Wir müssen damit rechnen, daß die Situation in den verschiedensten Ländern außerhalb Deutschlands sich in einer Weise gestaltet, die den Massenstreik dort nötig und möglich macht, und daß diese Erfolge dazu verführen, ihn dann ohne weiteres auch in Deutschland zur Anwendung zu bringen, aber unter Bedingungen, die seinen Erfolg ausschließen. Hat man doch schon davon gesprochen, ihn in Hamburg zu proklamieren, um das bestehende Wahlrecht zu verteidigen, in Preußen und Sachsen, um das Klassenwahlrecht zu stürzen. Studieren wir nicht die Bedingungen und Methoden des Massenstreiks, dann laufen wir Gefahr, nicht bloß, daß wir ihn dort nicht anwenden, wo seine Anwendung geboten, sondern auch, daß wir ihn dort anwenden, wo seine Anwendung verderblich. Wer die Theorie verachtet, wer sich darauf verläßt, daß Probieren über Studieren geht, der muß stets teures Lehrgeld zahlen.“ (Die Folgen des japanischen Krieges und die Sozialdemokratie. 3. Die Stimmung in der deutschen Sozialdemokratie, Neue Zeit, XXIII, 2, S. 493)
Im August wendete ich mich dann gelegentlich gegen den Genossen Katzenstein, der zur Abwendung einer Wahlrechtsverschlechterung in Lübeck den Massenstreik empfohlen hatte.
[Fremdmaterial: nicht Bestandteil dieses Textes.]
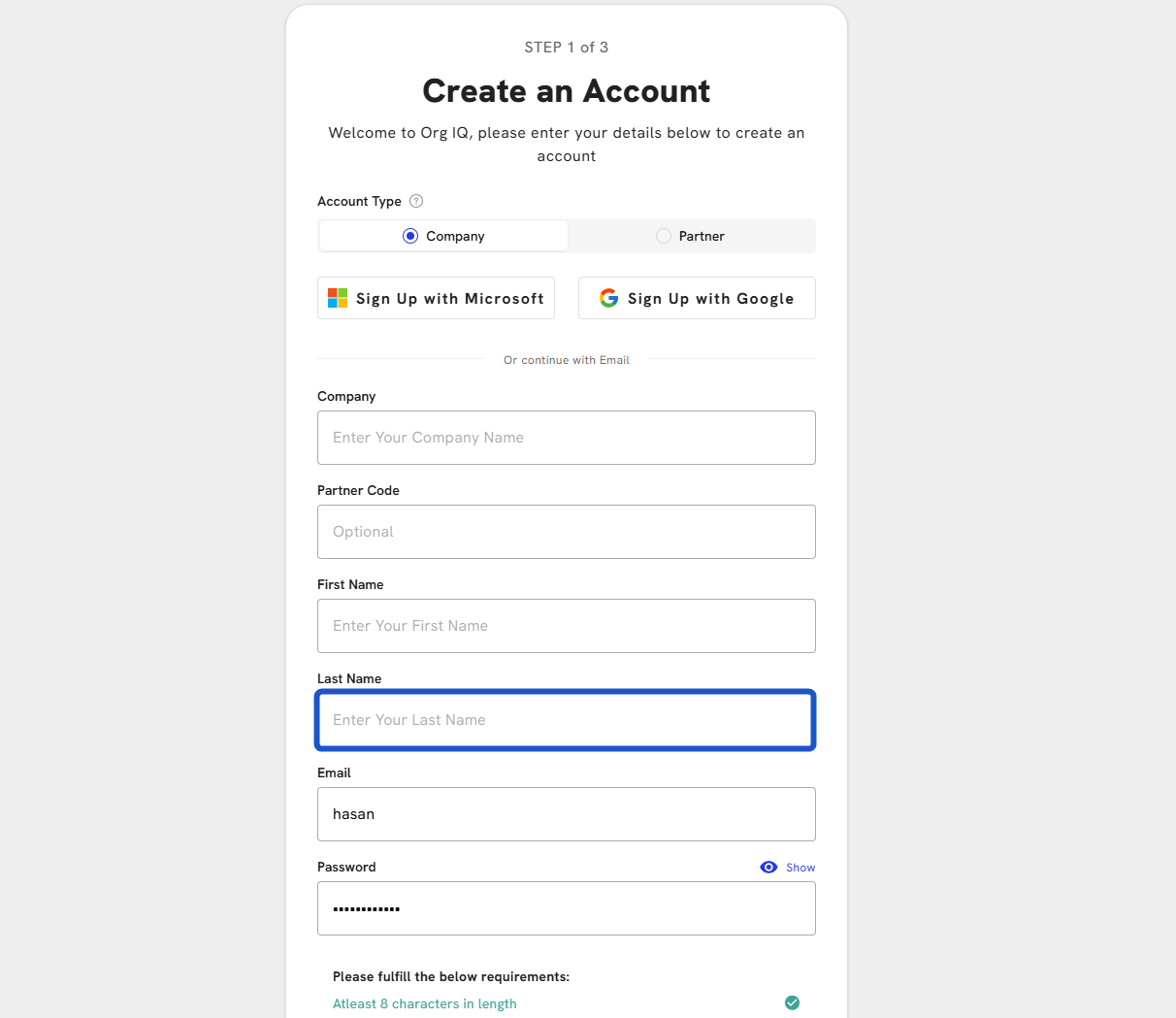Select the Partner account type radio
Screen dimensions: 1176x1018
tap(664, 236)
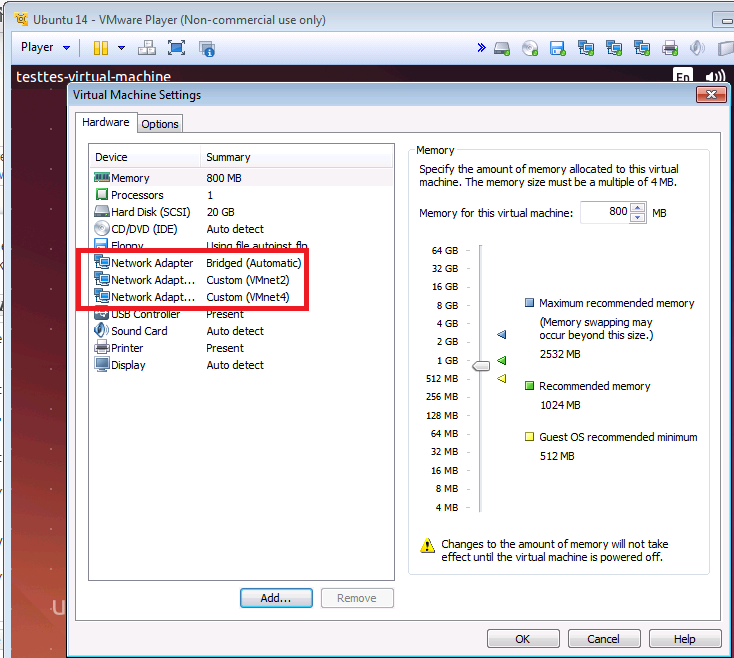Switch to the Options tab
The image size is (734, 658).
tap(160, 124)
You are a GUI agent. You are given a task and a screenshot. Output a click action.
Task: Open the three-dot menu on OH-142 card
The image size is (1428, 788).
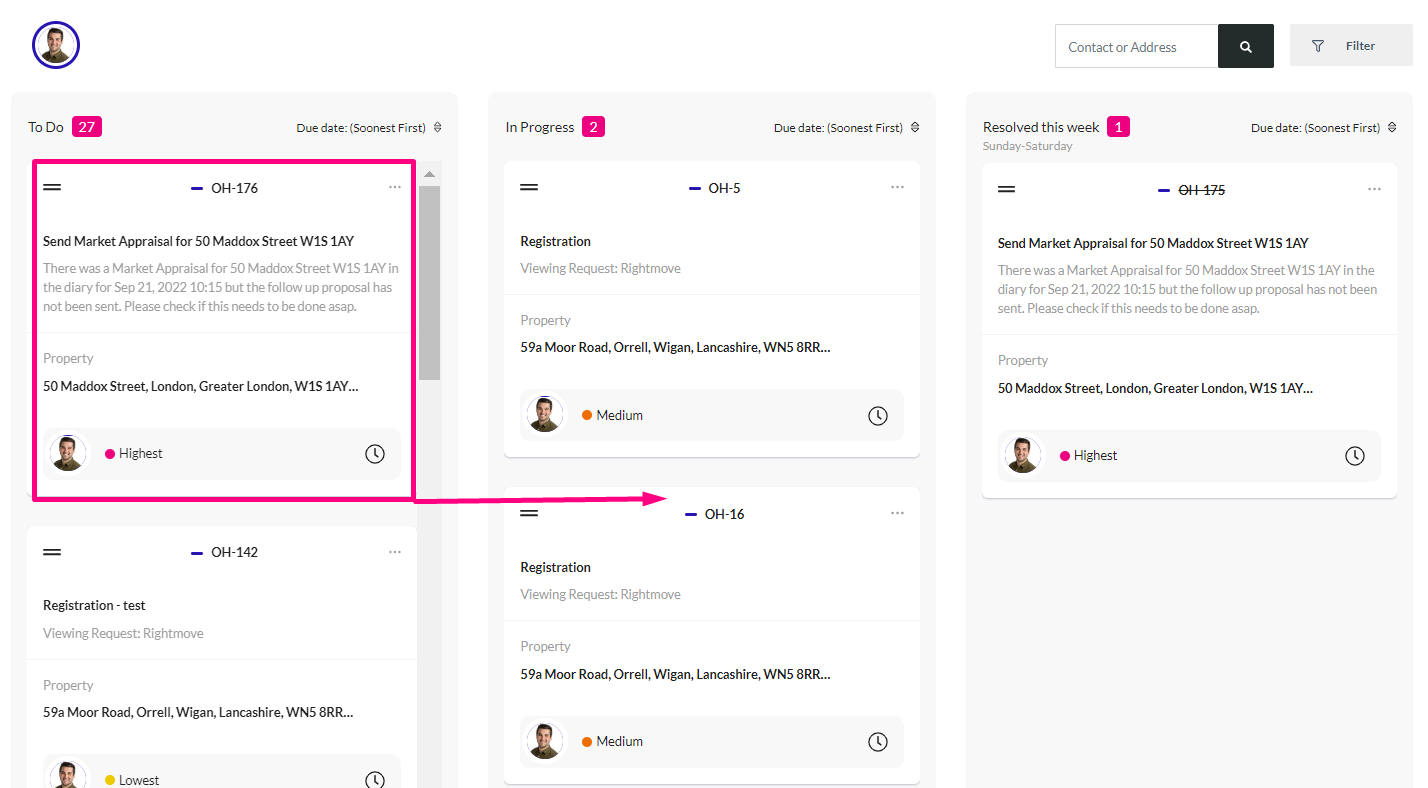[395, 552]
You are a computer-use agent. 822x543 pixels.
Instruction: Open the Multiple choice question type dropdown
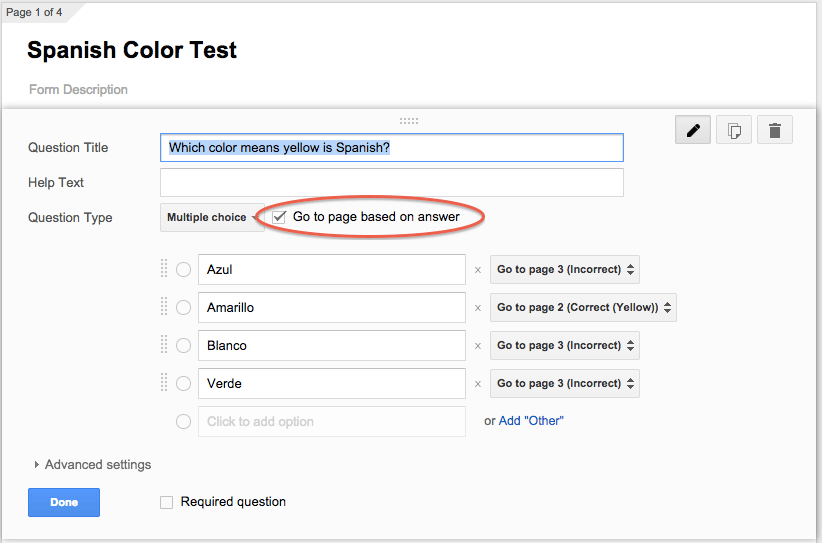(x=208, y=217)
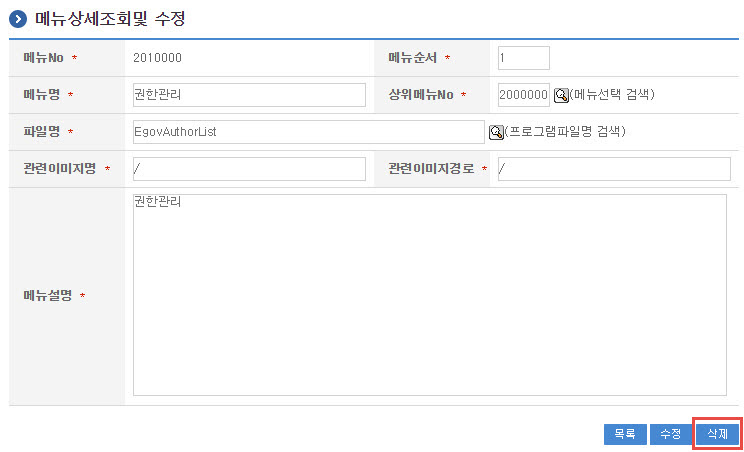Click the 파일명 field label
Image resolution: width=744 pixels, height=452 pixels.
point(42,132)
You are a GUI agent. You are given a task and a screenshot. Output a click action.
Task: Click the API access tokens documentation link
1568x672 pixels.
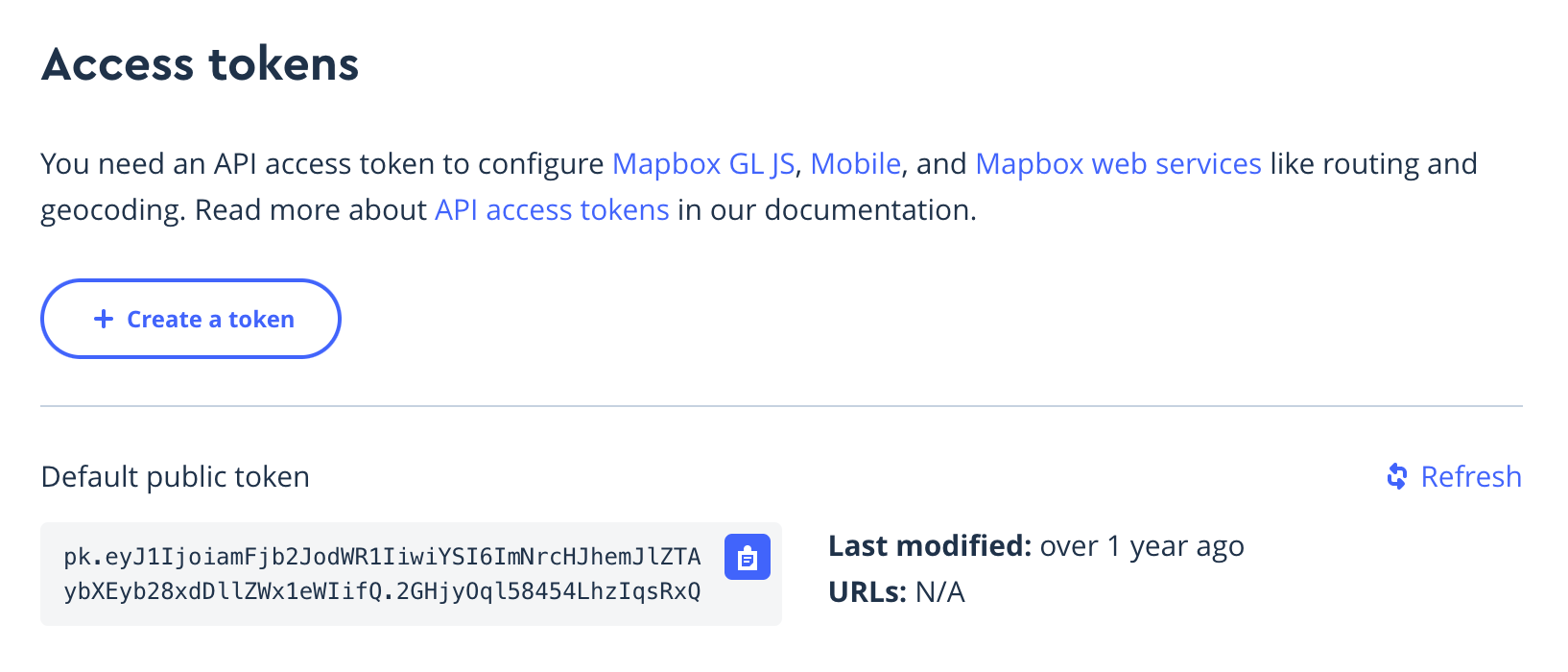coord(551,209)
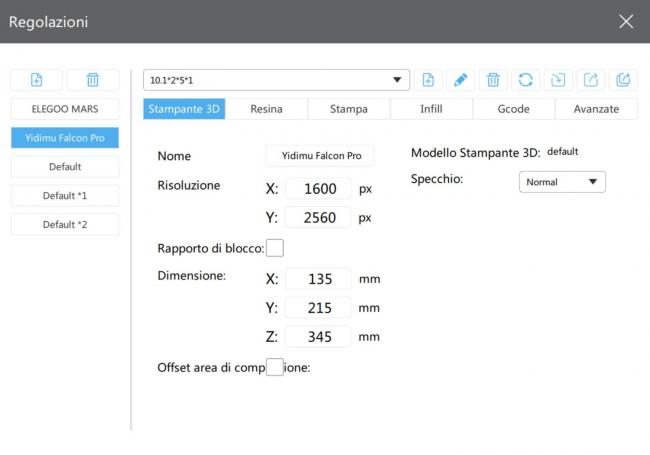Viewport: 650px width, 455px height.
Task: Delete the selected printer in left sidebar
Action: tap(92, 80)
Mit alledem erregte ich den lebhaftesten Zorn Eisners im Vorwärts, der mir vorwarf, daß ich die „hanseatische Wahlrechtsfrage lediglich unter dem Gesichtspunkt eines opportunistischen Krämers betrachte“:
„Wir verstehen unter dem Studinm des politischen Streiks, daß eine Dreimillionenpartei im Kampf um politische Rechte nicht buchmäßig rechnen und nicht in die Ferne spekulieren dürfe, sondern das, sie, wenn es gilt, auch Niederlagen wagen müsse!“
Zu gleicher Zeit (September 1905) veröffentlichte auch Hilferding einen Artikel in der Neuen Zeit über Parlamentarismus und Massenstreik, in dem er darauf hinwies, daß der Massenstreik unter verschiedenen Umständen etwas sehr Verschiedenes bedeute, zum Beispiel in Deutschland ganz andere Vorbedingungen habe als in Oesterreich:
„In Deutschland und in Oesterreich steht der politische Massenstreik auf der Tagesordnung der Parteitage.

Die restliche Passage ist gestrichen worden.